Nevertheless, even assuming, arguendo, that the officers had “reasonable suspicion that criminal activity [was] afoot” so as to justify the pat frisk of defendant ( People v. Goodson, 85 A.D.3d 1569, 1570, 924 N.Y.S.2d 875,lv. denied17 N.Y.3d 953, 936 N.Y.S.2d 79, 959 N.E.2d 1028 [internal quotation marks omitted]; see People v. Daniels, 103 A.D.3d 1204, 1205, 962 N.Y.S.2d 522,lv. denied22 N.Y.3d 1137, 983 N.Y.S.2d 496, 6 N.E.3d 615), we conclude that defendant's statement in which he admitted to possessing drugs was involuntary because it was “obtained from him ... by the use or threatened use of physical force” by the arresting officer (CPL 60.45 [2][a] ). “It is the People's burden to prove beyond a reasonable doubt that statements of a defendant they intend to rely upon at trial are voluntary ... To do that, they must show that the statements were not products of coercion, either physical or psychological ..., or, in other words, that they were given as a result of a ‘free and unconstrained choice by [their] maker’ ... The choice to speak where speech may incriminate is constitutionally that of the individual, not the government, and the government may not effectively eliminate it by any coercive device” ( People v. Thomas, 22 N.Y.3d 629, 641–642, 985 N.Y.S.2d 193, 8 N.E.3d 308).

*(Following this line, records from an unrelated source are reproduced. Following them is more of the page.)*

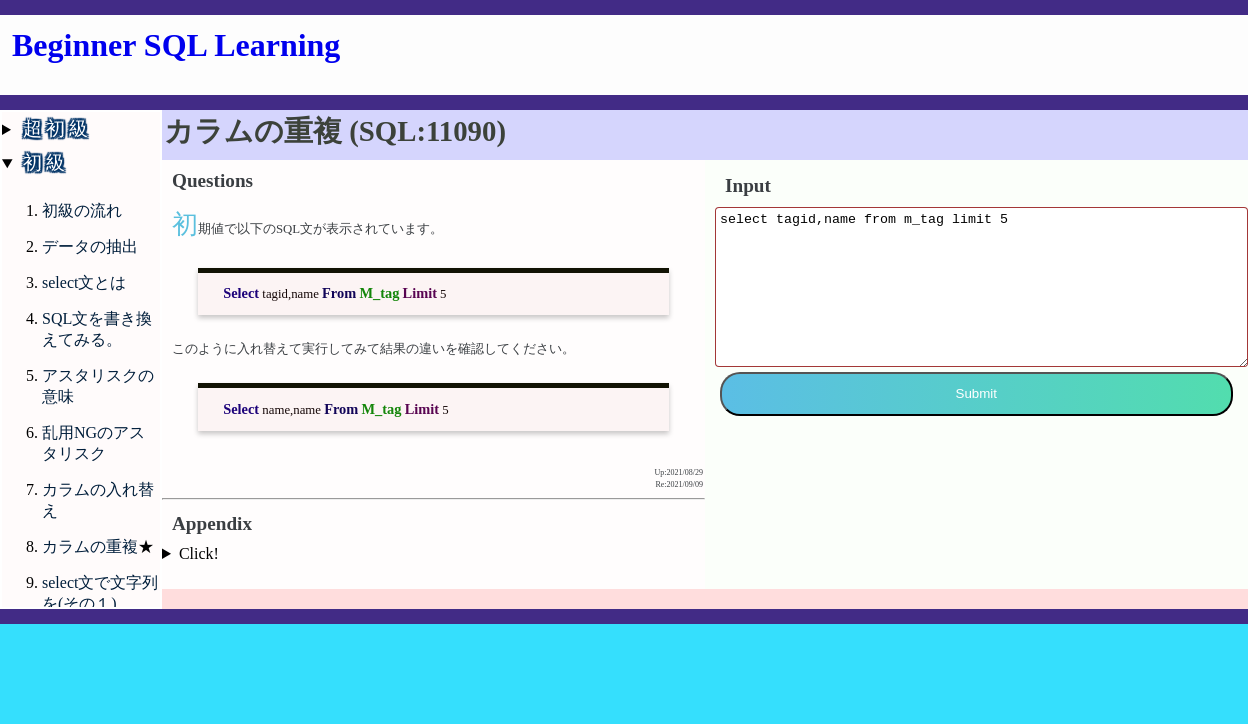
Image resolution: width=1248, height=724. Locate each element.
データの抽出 (90, 246)
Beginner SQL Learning (176, 45)
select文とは (84, 282)
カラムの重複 (90, 546)
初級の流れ (82, 210)
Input (748, 185)
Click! (199, 553)
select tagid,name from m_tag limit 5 (981, 302)
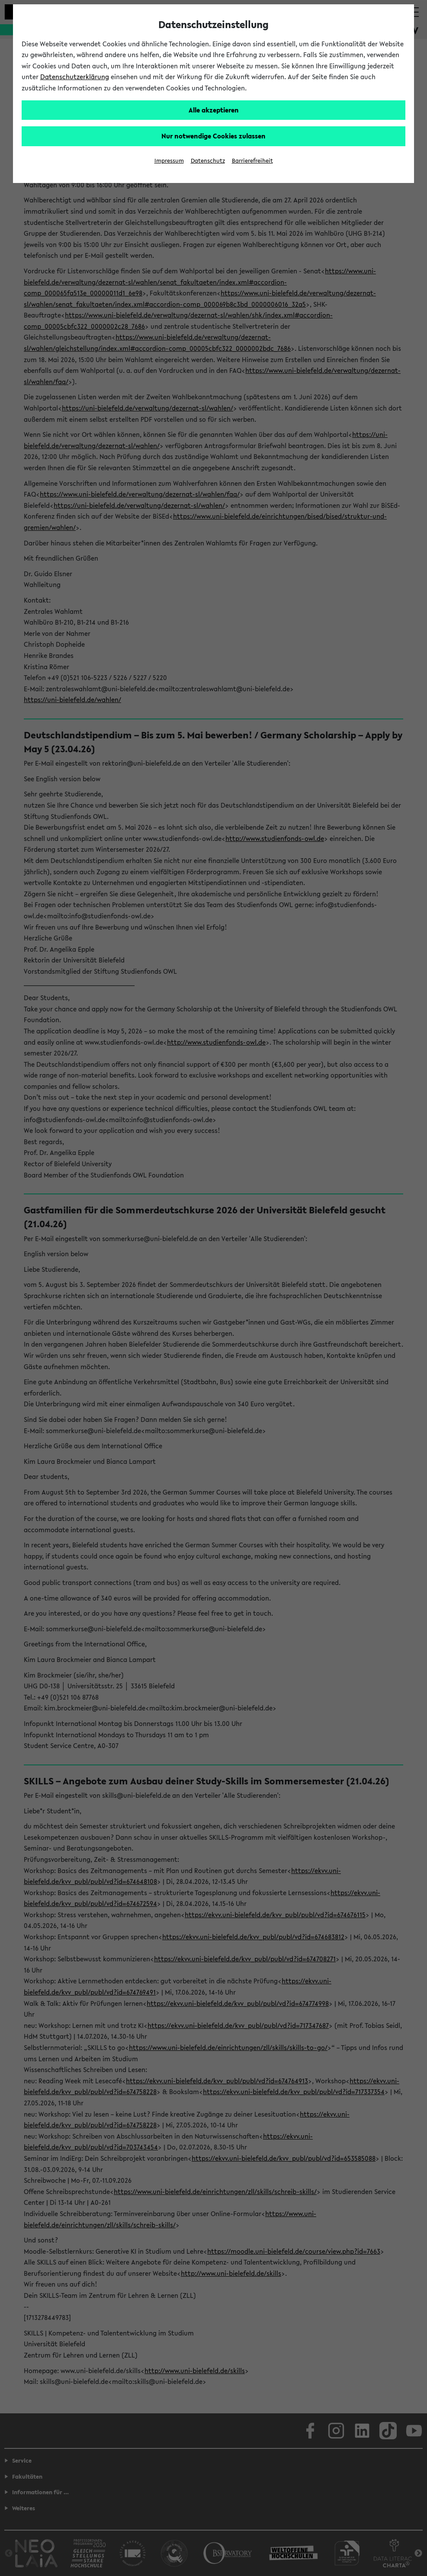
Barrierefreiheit (252, 161)
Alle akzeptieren (214, 110)
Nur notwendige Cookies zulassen (213, 136)
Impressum (169, 161)
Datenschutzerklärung (74, 76)
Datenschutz (208, 161)
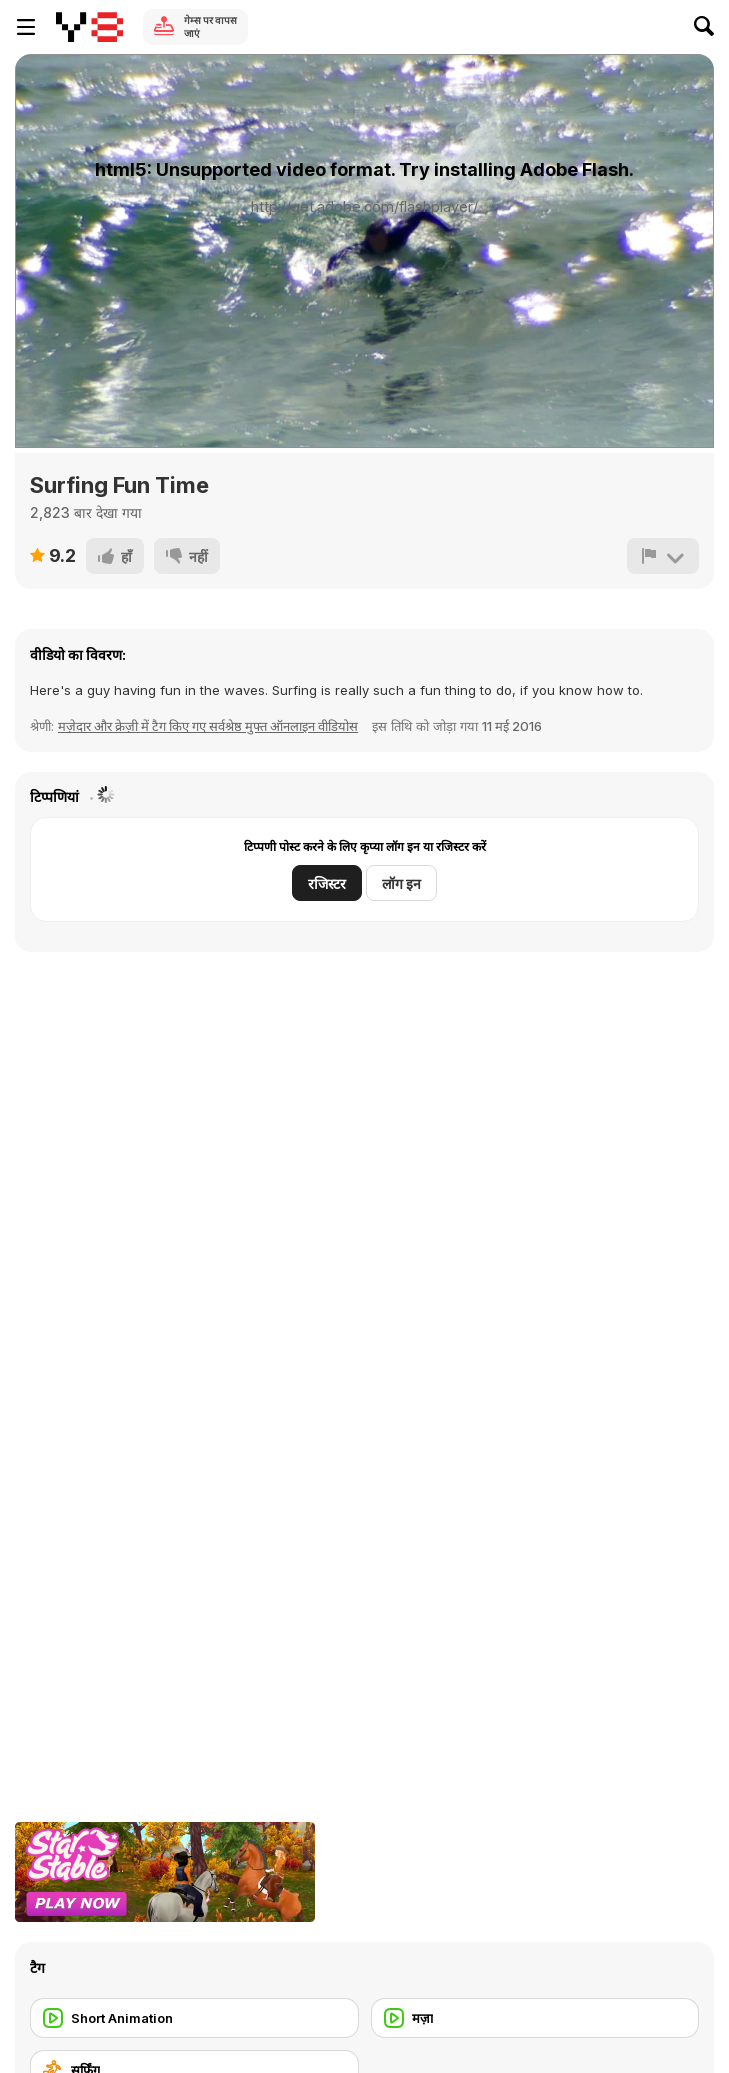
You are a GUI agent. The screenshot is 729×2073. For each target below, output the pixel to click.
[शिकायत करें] (663, 556)
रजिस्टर (327, 883)
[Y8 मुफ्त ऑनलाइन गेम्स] (89, 27)
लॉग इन (401, 883)
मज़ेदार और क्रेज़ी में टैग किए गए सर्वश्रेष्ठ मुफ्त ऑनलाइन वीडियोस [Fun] (208, 726)
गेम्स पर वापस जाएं (210, 26)
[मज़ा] (535, 2018)
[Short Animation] (194, 2018)
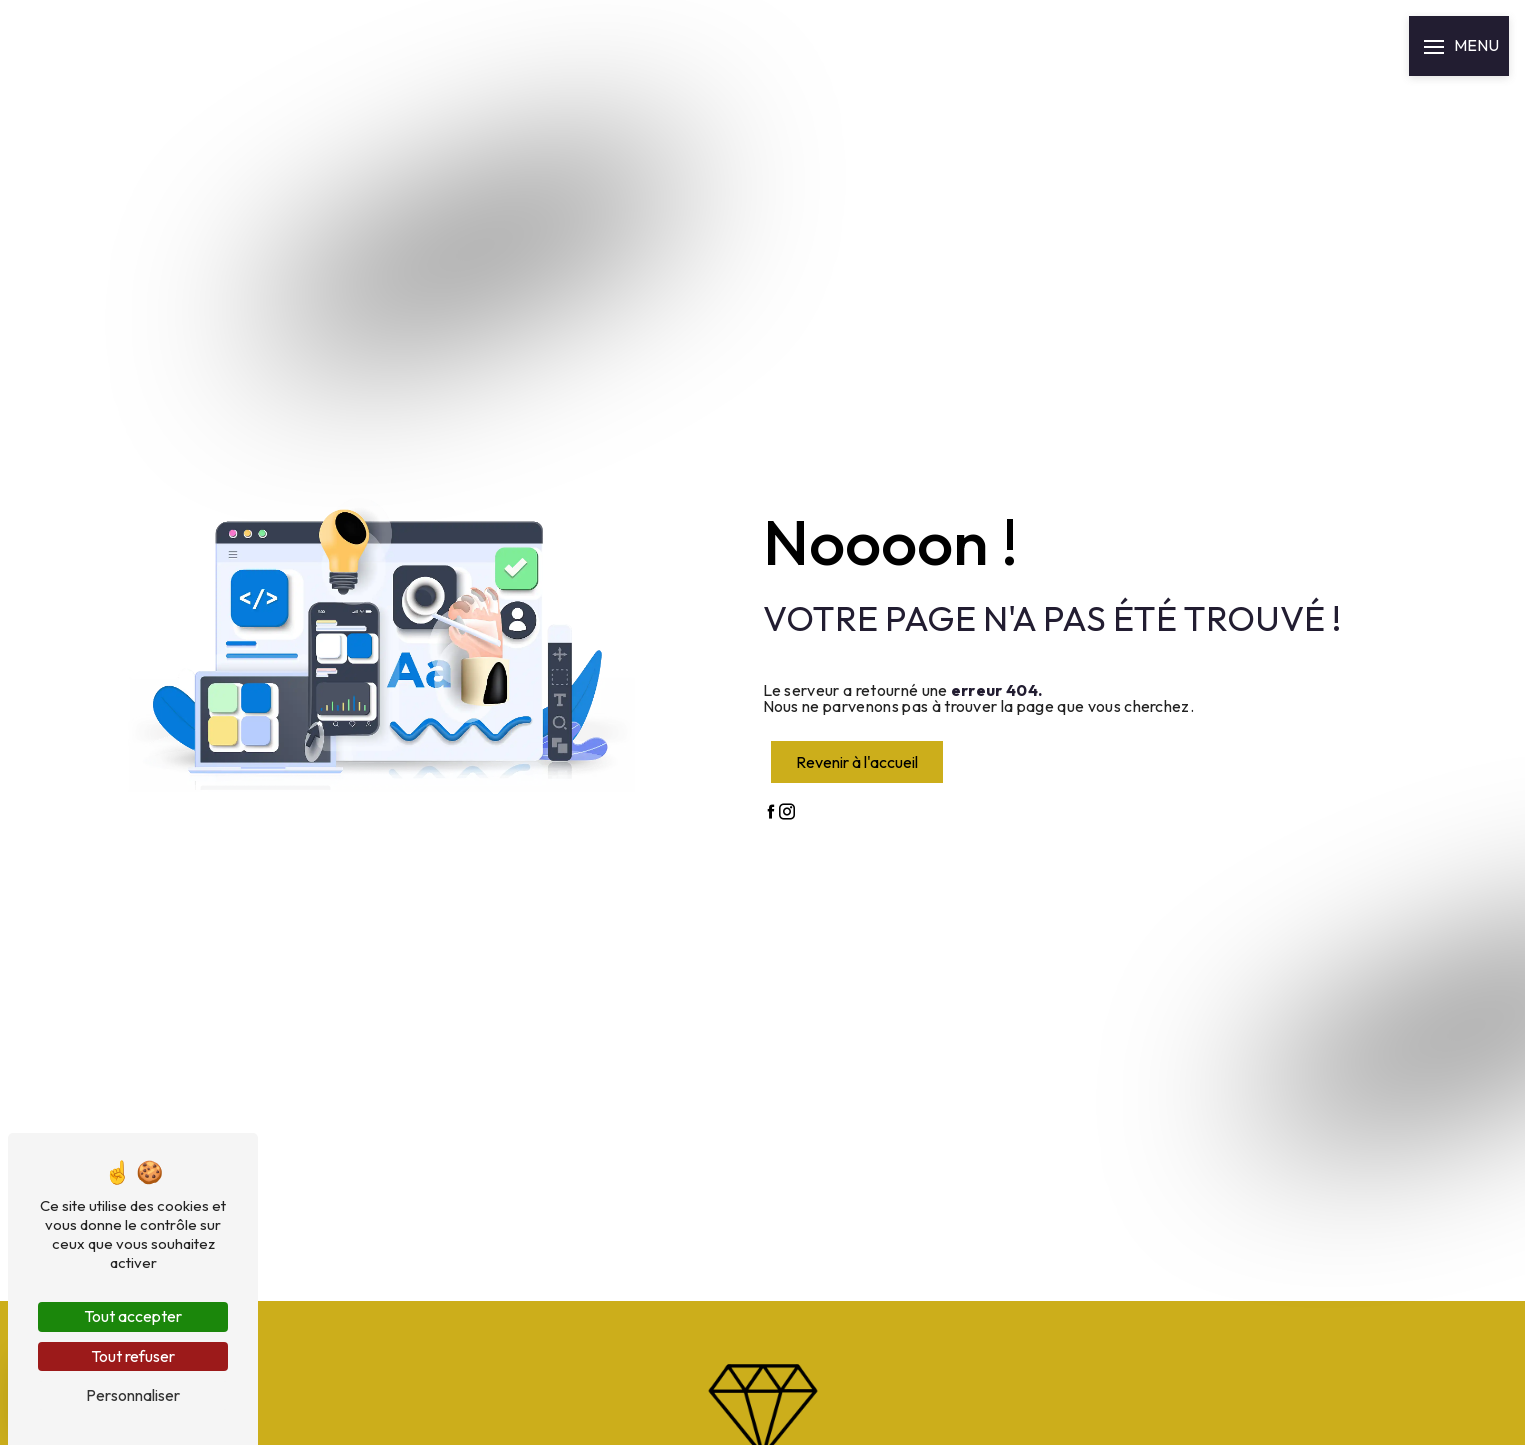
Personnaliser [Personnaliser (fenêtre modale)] (133, 1395)
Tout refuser (133, 1356)
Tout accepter (133, 1316)
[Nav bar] (1459, 46)
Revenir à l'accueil (857, 762)
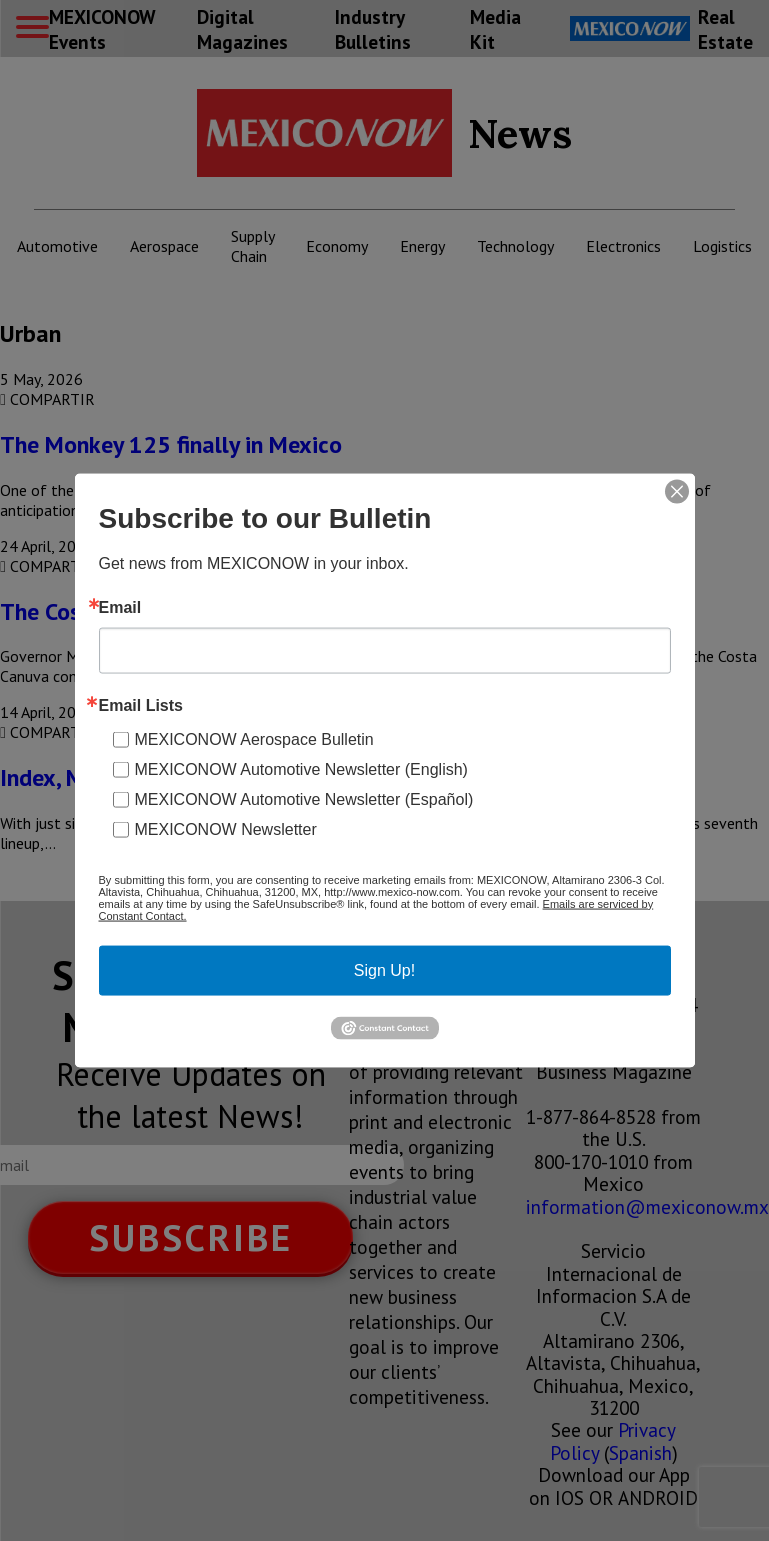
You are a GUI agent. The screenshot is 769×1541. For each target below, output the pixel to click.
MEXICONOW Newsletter (226, 828)
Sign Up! (384, 969)
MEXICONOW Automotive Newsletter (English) (301, 768)
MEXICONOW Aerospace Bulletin (254, 738)
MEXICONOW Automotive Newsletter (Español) (304, 798)
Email (120, 607)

Here, the People failed to prove beyond a reasonable doubt that defendant's admission that he possessed drugs was the “result of a ‘free and unconstrained choice’ ” by defendant ( id. at 641, 985 N.Y.S.2d 193, 8 N.E.3d 308). Before repeatedly asking defendant whether he had “anything” on him, the arresting officer conducted a pat frisk and found no weapons. There was thus no need for the officer to be concerned about his safety. Moreover, although defendant did not respond when he was initially asked whether he had anything on him, that did not justify the use of physical force by the officer. It is clear that, as the court determined, defendant's eventual incriminating response was prompted by the officer's continuing use of force while repeating the same question that defendant refused to answer or answered in a manner that did not satisfy the officer. Although the People assert that the officer was unable to complete his pat frisk because defendant was attempting to flee, the court stated in its findings that defendant “did not flee or resist,” and the court's determination in that regard is supported by the record and will not be disturbed ( see generally People v. Prochilo, 41 N.Y.2d 759, 761, 395 N.Y.S.2d 635, 363 N.E.2d 1380).
We thus conclude that the court properly granted defendant's suppression motion.
It is hereby ORDERED that the order so appealed from is unanimously affirmed and the indictment is dismissed.